## Start SELECTION

Nowadays, to all intents and purposes, this rigid structure has loosened up. Today you can be blissfully unattached at 30 and a sex symbol at 70. You can be a granny at 32 or a first-time mother at 42, a maths graduate at 15 or a student at 65. My dear, it seems anything goes.

Except, of course, that it is also the subject of great scrutiny. People purport to applaud that an older woman can go about with a young blade; but that this is still so worthy of mention that the age of both will be pruriently dwelt upon, even while everyone is saying how unimportant it is, shows that our ideas have changed less than we think.

We are, in fact, obsessed with age, far more than hitherto. It is impossible to read a news item about a man rescuing a cat without learning how old he is. It is impossible not to know the age of every actor, footballer and politician who features in our daily lives. And this is a knowledge that we seem to crave - as if, more than anything else, it enables us to place people - to envy or dismiss them.

Of course, our society is obsessed with youth, but also with what every "age" signifies - ie it is fine to be unattached, but not if you are in the second half of your thirties. Regardless of the state of your psyche or your triceps, then you are no longer a sexy singleton but a sad spinster. This sounds as though age obsession applies only to women; yet I lately met a man who disliked admitting to being 29. Perhaps it is fine to fiddle about with your PlayStation, but not if you are nearly 30.

Every little block of time has its own little set of images of what is appropriate and what is not. No wonder people are driven, more and more, to the ultimate idiocy of lying about their age. Who can blame them, when the word "forty" sets off the clanging of collective alarm bells.

People once went from young to middle-aged to old, unfussed whether bra- lessness was acceptable at 33; now we are allowed to cheat this inexorable process. Balzac would no longer write of a "vieille dame de trente ans"; today, with her Espree Club body and Eve Lom complexion, she'd be his heroine.

But she, in some atavistic part of herself, doesn't see it as her mirror does. She knows - just as her man does - that fertility is fading and muscle mass is dissipating. She knows that she is playing tricks on age, and age could find her out. Hence the need to know that other people are - or look - older, the fear that other people are - or look - younger. Hence the obsession with youth, itself free from this obsession.

Understandable, perhaps. But how ghastly, really, that age should have become our collective enemy in this way. After all, what is the point in striving to live longer, when every added year is simply something to wish away?

## End SELECTION
## Start COLLECTED DATA

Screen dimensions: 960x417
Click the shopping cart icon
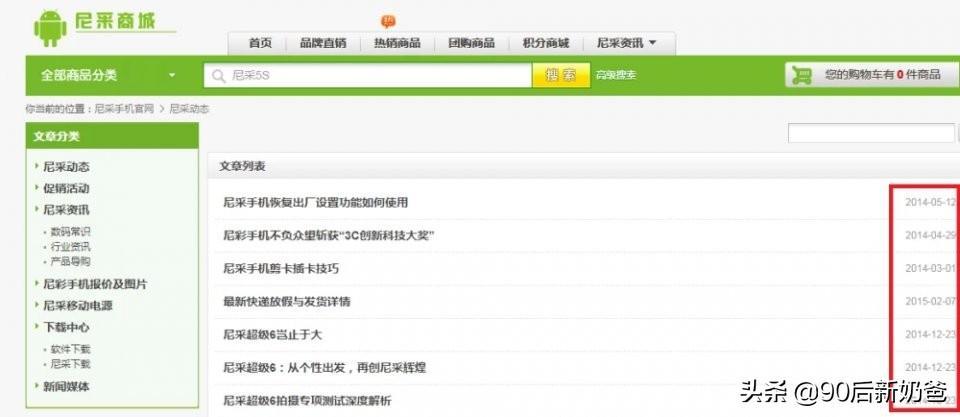click(x=801, y=75)
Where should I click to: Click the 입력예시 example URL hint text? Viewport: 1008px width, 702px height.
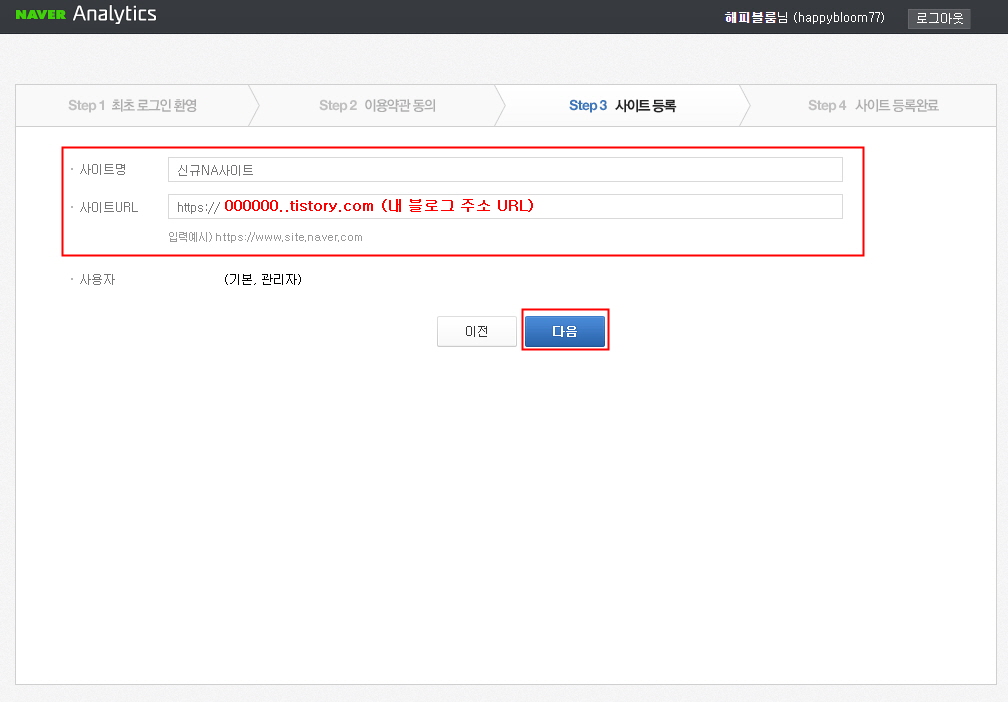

## End COLLECTED DATA

-- DIRECTIONS FOR THIS TASK --
In the text about our obsession with age, what age did a man the writer met recently dislike admitting to?

-- RESULT --
29